The reforms had mixed results. In some areas—such as Cuba, Río de la Plata and New Spain—the reforms had positive effects, improving the local economy and the efficiency of the government. In other areas, the changes in the crown's economic and administrative policies led to tensions with locals, which at times erupted into open revolts, such as the Revolt of the Comuneros in New Granada and the Rebellion of Túpac Amaru II in Peru.
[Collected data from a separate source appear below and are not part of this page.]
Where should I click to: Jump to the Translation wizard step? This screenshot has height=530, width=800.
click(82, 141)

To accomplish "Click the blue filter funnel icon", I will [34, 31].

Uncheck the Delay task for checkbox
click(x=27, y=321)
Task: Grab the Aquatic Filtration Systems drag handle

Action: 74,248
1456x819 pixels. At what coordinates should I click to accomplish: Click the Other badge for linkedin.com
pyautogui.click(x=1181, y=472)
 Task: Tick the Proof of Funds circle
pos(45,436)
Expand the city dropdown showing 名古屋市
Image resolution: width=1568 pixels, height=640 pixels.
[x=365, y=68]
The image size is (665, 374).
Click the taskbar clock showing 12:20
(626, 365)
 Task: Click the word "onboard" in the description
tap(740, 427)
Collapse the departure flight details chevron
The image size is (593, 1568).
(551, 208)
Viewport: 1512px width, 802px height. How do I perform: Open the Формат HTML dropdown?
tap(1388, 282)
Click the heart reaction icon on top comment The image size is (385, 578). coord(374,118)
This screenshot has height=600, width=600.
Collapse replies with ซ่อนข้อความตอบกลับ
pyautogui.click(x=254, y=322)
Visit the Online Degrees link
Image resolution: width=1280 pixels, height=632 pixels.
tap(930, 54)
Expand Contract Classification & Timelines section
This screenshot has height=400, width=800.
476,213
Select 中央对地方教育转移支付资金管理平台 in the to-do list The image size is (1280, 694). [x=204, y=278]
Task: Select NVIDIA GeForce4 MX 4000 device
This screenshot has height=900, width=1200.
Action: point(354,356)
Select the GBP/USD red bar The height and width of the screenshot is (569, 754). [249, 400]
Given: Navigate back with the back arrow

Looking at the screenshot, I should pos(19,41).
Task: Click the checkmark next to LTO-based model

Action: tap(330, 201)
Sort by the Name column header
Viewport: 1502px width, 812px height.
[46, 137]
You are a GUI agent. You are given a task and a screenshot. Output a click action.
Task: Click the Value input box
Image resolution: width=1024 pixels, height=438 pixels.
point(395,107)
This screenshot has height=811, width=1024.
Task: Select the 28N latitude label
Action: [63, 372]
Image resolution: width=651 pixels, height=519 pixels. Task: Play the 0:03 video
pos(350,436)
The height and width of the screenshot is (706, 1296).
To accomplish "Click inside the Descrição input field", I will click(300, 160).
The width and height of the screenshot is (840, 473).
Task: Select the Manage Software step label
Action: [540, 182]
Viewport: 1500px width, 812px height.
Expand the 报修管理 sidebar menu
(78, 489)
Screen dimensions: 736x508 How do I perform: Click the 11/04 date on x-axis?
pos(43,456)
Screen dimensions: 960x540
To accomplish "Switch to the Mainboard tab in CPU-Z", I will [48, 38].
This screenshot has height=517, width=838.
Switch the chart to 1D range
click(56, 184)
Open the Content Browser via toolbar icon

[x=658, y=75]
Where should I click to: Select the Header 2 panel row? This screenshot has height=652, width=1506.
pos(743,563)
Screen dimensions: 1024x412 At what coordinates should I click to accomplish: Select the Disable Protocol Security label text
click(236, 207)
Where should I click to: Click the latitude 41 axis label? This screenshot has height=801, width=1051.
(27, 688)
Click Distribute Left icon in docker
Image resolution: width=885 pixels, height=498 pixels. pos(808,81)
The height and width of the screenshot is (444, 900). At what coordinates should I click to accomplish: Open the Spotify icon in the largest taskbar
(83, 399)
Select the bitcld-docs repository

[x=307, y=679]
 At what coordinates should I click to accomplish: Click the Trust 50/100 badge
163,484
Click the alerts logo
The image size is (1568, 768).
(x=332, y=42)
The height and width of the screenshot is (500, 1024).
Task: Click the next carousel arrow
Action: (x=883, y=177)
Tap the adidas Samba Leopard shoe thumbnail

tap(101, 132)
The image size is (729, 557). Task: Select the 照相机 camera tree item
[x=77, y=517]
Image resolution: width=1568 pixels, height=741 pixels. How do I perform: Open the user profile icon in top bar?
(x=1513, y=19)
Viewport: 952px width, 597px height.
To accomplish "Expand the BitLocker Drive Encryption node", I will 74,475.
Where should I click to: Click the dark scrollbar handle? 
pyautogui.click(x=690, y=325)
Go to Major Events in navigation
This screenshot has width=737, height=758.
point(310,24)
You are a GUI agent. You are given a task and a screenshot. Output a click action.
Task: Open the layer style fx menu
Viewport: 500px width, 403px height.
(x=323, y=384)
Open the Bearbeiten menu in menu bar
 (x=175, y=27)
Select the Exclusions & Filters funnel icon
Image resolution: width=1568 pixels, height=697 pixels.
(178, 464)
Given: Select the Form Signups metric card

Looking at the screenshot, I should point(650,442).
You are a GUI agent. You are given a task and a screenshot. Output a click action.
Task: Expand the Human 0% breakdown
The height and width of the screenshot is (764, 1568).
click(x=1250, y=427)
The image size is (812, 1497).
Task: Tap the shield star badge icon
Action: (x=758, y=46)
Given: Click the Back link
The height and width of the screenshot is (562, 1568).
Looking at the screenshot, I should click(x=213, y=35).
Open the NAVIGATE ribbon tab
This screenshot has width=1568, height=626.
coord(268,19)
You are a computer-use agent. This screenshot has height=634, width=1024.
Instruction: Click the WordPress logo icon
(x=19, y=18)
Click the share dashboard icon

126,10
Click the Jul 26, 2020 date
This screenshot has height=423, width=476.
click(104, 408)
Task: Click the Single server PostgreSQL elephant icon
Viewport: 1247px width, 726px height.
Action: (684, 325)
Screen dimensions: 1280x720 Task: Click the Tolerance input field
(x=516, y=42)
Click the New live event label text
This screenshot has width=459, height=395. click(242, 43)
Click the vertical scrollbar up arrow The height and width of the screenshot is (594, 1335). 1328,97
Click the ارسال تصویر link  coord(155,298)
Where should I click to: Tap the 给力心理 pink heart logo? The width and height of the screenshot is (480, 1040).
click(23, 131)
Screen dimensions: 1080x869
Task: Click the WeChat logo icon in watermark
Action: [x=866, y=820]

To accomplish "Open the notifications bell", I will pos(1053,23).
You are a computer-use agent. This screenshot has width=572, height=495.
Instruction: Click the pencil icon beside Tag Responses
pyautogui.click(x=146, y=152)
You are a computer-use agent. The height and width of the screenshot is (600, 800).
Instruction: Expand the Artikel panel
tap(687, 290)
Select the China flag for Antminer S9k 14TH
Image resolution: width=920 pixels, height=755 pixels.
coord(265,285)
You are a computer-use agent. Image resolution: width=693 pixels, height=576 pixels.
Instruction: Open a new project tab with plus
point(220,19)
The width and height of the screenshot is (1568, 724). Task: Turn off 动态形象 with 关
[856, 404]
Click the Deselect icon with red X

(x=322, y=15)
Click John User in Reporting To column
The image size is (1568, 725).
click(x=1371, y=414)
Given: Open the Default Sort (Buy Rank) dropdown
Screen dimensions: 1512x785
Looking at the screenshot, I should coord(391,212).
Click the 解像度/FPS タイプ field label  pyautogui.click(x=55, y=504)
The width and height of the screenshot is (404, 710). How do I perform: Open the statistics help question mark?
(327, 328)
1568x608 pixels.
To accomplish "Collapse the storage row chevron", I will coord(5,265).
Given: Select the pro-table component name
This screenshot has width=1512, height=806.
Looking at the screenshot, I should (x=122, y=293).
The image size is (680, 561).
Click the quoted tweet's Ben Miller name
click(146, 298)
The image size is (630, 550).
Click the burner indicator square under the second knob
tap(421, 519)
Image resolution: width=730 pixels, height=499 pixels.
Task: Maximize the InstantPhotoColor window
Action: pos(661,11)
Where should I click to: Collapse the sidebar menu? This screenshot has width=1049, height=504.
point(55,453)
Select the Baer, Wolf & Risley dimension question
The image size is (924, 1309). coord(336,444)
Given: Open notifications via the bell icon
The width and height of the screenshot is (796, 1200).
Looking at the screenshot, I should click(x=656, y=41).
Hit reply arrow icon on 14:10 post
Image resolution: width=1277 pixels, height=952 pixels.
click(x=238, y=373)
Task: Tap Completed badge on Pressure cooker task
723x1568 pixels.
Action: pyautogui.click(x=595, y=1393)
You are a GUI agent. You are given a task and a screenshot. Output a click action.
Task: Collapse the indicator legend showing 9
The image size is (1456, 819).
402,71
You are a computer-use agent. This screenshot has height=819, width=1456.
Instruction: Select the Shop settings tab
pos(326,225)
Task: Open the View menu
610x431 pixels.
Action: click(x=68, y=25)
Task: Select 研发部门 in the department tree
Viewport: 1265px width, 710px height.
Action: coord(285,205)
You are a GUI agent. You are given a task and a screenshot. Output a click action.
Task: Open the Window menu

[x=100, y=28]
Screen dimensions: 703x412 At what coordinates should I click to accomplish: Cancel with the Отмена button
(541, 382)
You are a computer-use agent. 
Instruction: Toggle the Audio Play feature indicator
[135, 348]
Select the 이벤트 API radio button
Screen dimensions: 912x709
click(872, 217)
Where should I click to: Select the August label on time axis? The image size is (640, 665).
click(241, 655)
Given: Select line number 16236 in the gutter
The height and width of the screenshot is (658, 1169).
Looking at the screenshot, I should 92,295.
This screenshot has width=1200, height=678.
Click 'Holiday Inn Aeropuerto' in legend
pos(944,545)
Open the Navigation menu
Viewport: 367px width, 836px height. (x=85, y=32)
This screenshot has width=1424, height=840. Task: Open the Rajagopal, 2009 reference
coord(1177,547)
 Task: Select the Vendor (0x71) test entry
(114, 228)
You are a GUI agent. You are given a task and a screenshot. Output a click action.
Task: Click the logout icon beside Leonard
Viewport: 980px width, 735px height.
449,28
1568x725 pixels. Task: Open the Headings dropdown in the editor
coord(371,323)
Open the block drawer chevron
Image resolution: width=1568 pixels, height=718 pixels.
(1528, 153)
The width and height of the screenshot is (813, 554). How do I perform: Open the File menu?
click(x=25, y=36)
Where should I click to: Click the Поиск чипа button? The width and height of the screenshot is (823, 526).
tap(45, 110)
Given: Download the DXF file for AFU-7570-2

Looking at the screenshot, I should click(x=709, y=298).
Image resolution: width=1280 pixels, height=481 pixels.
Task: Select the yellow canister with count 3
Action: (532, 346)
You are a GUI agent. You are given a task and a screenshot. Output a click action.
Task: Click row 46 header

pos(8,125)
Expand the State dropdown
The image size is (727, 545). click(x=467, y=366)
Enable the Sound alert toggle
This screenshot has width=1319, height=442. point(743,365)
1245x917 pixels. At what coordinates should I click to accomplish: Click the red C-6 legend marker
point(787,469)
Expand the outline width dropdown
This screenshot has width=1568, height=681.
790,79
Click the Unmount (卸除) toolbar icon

The loss of high offices to peninsulars and the eighteenth-century revolts in Spanish South America were some of the direct causes of the wars of independence, which took place decades later, but they have been considered important elements of the political background in which the wars took place. Many Creoles, particularly the wealthy Creoles, were negatively impacted by the Bourbon Reforms. This resulted in their taking action by using their wealth and positions within society, often as leaders within their communities, to spur resistance to convey their displeasure with Spanish reforms because of the negative economic impact which they had. However, because of how quickly their revolts would further radicalize the lower classes, the Creoles quickly stopped supporting general violent insurrection because they benefitted from social change that occurred through the systems of the Spanish crown. Institutional change ensured stability by supporting the political institutions that allowed for the creation of a wealthy Creole class and further adapting those institutions to meet demands, rather than propose a radical shift in the complete make-up of socioeconomic life and traditions. However, institutional change did not come as anticipated and further spurred on the radicalization of Spanish-American social classes towards independence.